O sistema converte nitrato (NO3-) presente na urina em amônia (NH4+) através de oxirredução química, processo que envolve transferência de partículas de carga negativa entre elementos.

O reator possui três compartimentos principais: ânodo (polo negativo), cátodo (polo positivo) e uma câmara com ácido sulfúrico. O processo começa com a urina no ânodo, onde ocorre a conversão da amônia. Uma membrana catiônica no segundo compartimento permite apenas a passagem de cátions.

Quando a amônia passa do ânodo para o cátodo, os cátions entram em contato com solução de cloreto de sódio, transformando a amônia em gás. No terceiro compartimento, uma membrana separa os gases para uma solução de ácido sulfúrico. Os elementos então se misturam, formando sulfato de amônia pronto para fertilização.

Painéis solares geram energia e calor para o processo

A equipe transformou um problema tradicional dos painéis fotovoltaicos em solução. Os pesquisadores aproveitam o calor gerado pelos painéis durante o uso para aquecer os reatores, aumentando a eficiência da extração de amônia.

“Conseguimos gerar energia elétrica, não só de maneira limpa, mas utilizando luz solar, o que reduz o consumo de energia elétrica da rede”, destaca Botelho Junior, que participou da pesquisa durante estágio na Universidade Stanford.

Os testes aconteceram em diferentes condições climáticas. A equipe expôs os painéis na área externa do campus em dias ensolarados e nublados. Experimentos em laboratório permitiram simular variações climáticas entre dias de verão e inverno.

Impactos além da agricultura

O sistema pode beneficiar o tratamento de águas residuais e reduzir a poluição hídrica. Regiões superfertilizadas perdem atualmente até 70% do nitrogênio para o meio ambiente, causando excesso de nutrientes em rios e reservatórios e resultando em perda de biodiversidade.

“Após os testes, as amostras de urina vinham com uma coloração muito mais clara, sem a coloração amarela e odor característicos. Isso mostra um papel muito importante na remoção de um dos principais componentes da urina [o nitrogênio]”, explica o pesquisador.

Portanto, o acesso ao saneamento básico também pode melhorar com o projeto. O sistema funciona com reatores modulares e flexíveis, permitindo plantas que atendam grandes cidades ou se adaptem a regiões isoladas.

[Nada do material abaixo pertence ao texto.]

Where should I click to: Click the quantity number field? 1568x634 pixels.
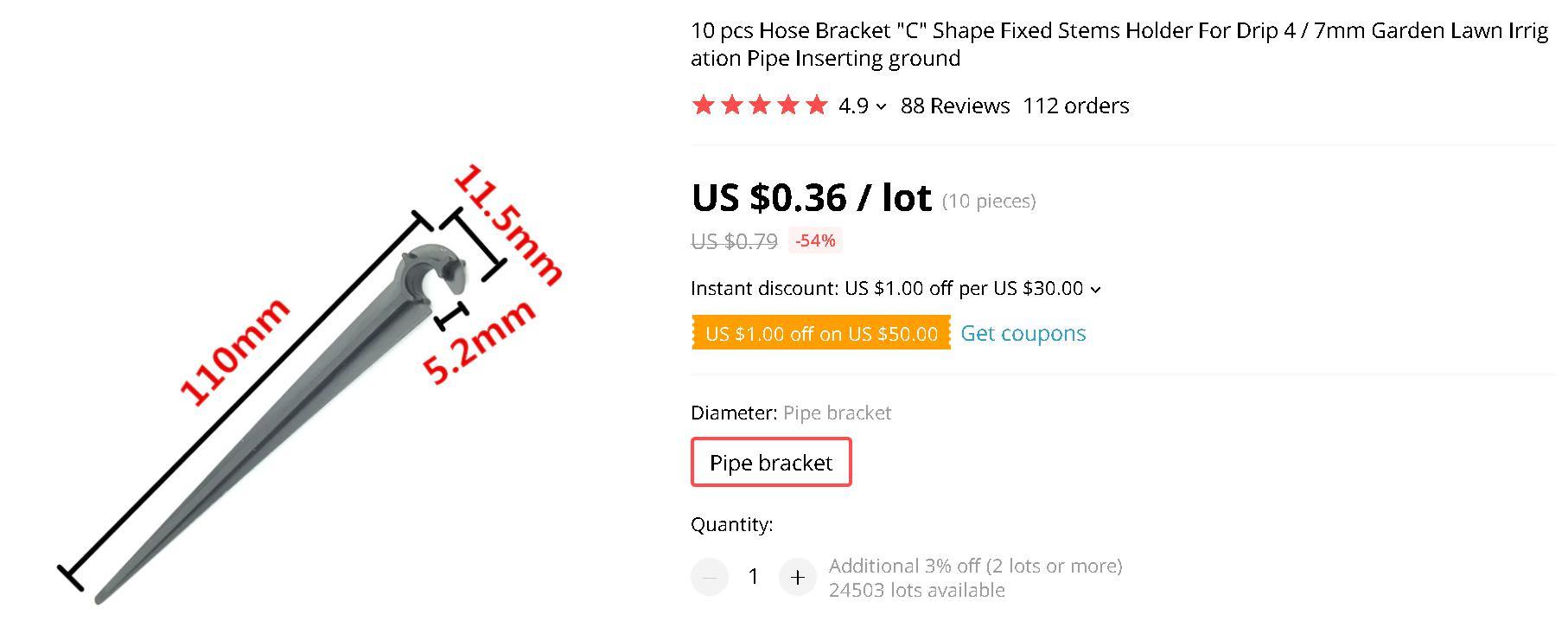point(753,577)
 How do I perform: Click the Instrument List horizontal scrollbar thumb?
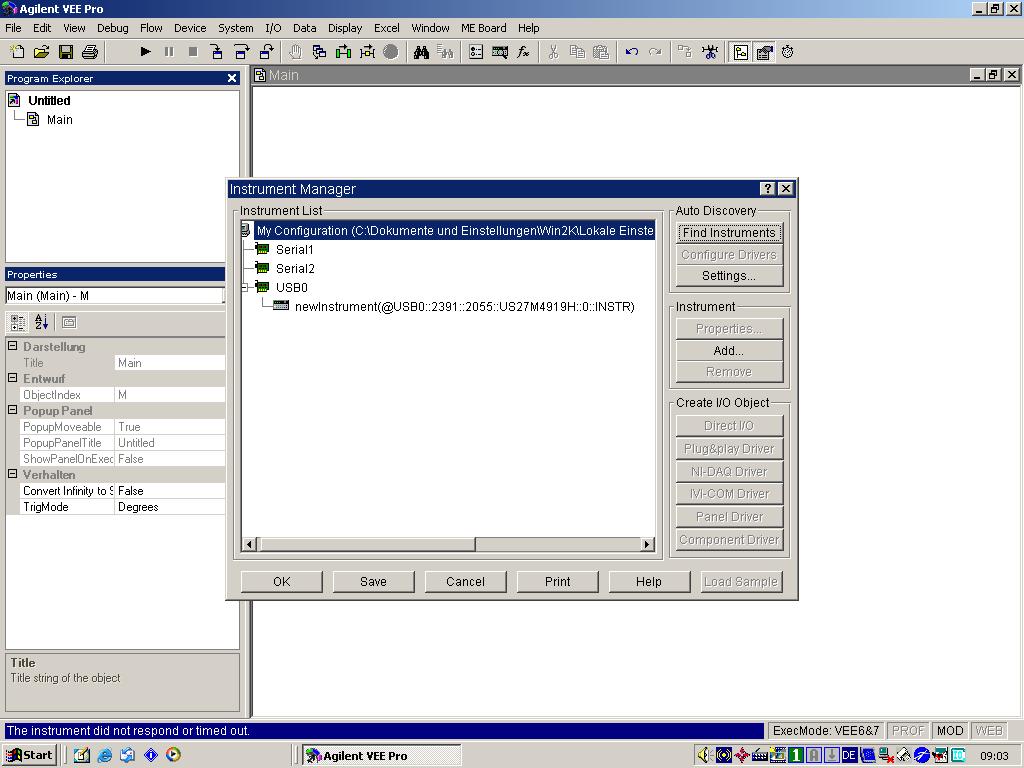(367, 544)
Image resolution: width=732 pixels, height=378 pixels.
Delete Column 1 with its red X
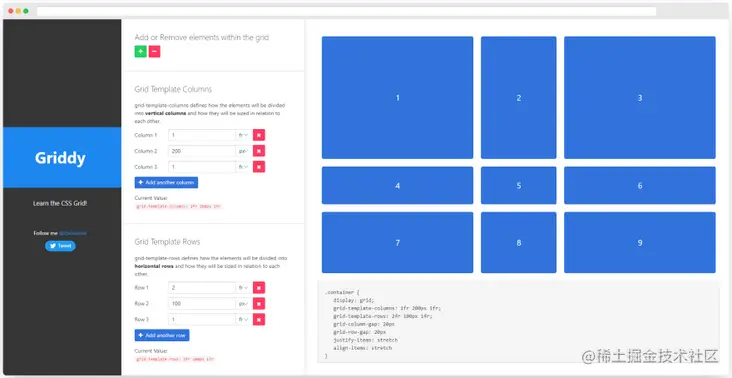coord(259,135)
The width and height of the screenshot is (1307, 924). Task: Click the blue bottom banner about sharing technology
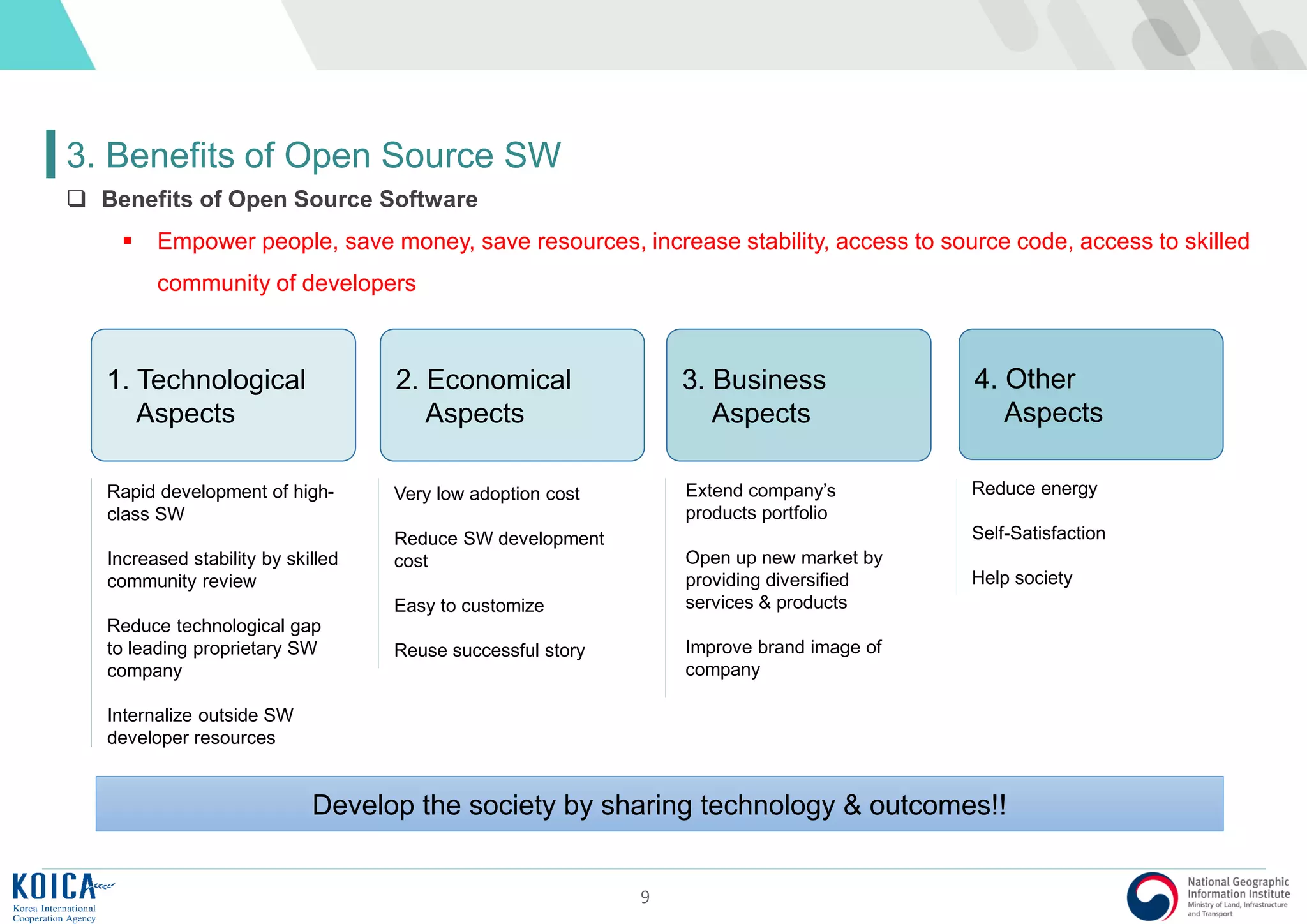659,804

Comunidades sem acesso ideal à rede de esgoto poderão futuramente tratar resíduos tradicionalmente descartados e gerar soluções agrícolas de alto valor agregado.

Desafios para expansão

A viabilidade econômica representa a maior dificuldade para integração em larga escala. Os materiais reagentes, especialmente a eletricidade, apresentam custo elevado. Ainda assim, o uso da energia solar marca um avanço significativo.

“Onde tem gente, tem urina”, observa Botelho Junior. “O mundo todo tem um forte potencial de nitrogênio que não é aproveitado.”

A equipe possui conhecimento suficiente para escalonar a técnica. “É claro que aumentando a escala do processo você vai trazer novos desafios, mas acho que isso também faz parte, e não diria que são problemas que vão demorar muito tempo para serem solucionados”, avalia o engenheiro.

Aplicações futuras

Botelho Junior revela planos de expandir a tecnologia para obtenção de materiais críticos da mineração, como lítio, níquel, cobalto e elementos terras raras. Esse conjunto de 17 minerais estratégicos é essencial para diversos equipamentos. Embora abundantes em várias partes do mundo, esses elementos aparecem em baixa densidade.

O estudo demonstra que processos biológicos podem substituir métodos industriais caros e poluentes, oferecendo benefícios ambientais e econômicos. “O impacto ambiental é positivo, porque o processo é desenvolvido e produz amônia a partir de um efluente biológico”, conclui o pesquisador.